Aber dies hat auch tiefer liegende Konsequenzen. Ohne Sprache kein Denken. Sprache prägt das Denken, den Entwicklungsprozess des Denkens, der Gedanken und ihres Ausdrucks. Sprache vermittelt dem Kind, dem Sprachlernenden Denkmuster. Und man versteht wohl, dass der Deutsche mit seinem regressiven Sprachmuster: die verbale bedeutungsverleihende Form am Ende und die anderen Elemente, die sich je nach Wichtigkeit zum Verb nach links ordnen, eine ganz andere Denkweise entwickelt als der Franzose z.B., der die Elemente seiner Formulierung ganz anders ordnet.
Will ich eine Sprache erwerben, so muss ich mich also in diese Denkweise, die der Sprache zugrunde liegt, hinein fügen. “Sprache lernen” bedeutet, sich in einen anderen Code begeben, der bestimmt, wie die Menschen denken aber auch nicht ohne kulturelle Folgen ist. Denn so gesehen ordnet Sprache die Welt desjenigen, der sie spricht; und dieser Welt, die mir fremd ist, muss ich mich anfreunden.

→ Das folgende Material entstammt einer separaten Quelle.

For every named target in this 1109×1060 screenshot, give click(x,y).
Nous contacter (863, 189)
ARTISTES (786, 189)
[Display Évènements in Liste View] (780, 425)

So ist Spracherwerb nicht bedeutungslos. Mit meiner Muttersprache entdecke ich, erobere ich die Welt, in der ich lebe: ich forme die Welt und ich forme mich. Mit einer anderen Sprache trete ich dann in eine neue Welt ein. Mit zwei, drei Sprachen mache ich mir zwei, drei Welten zu eigen und werde zu einem Weltmenschen.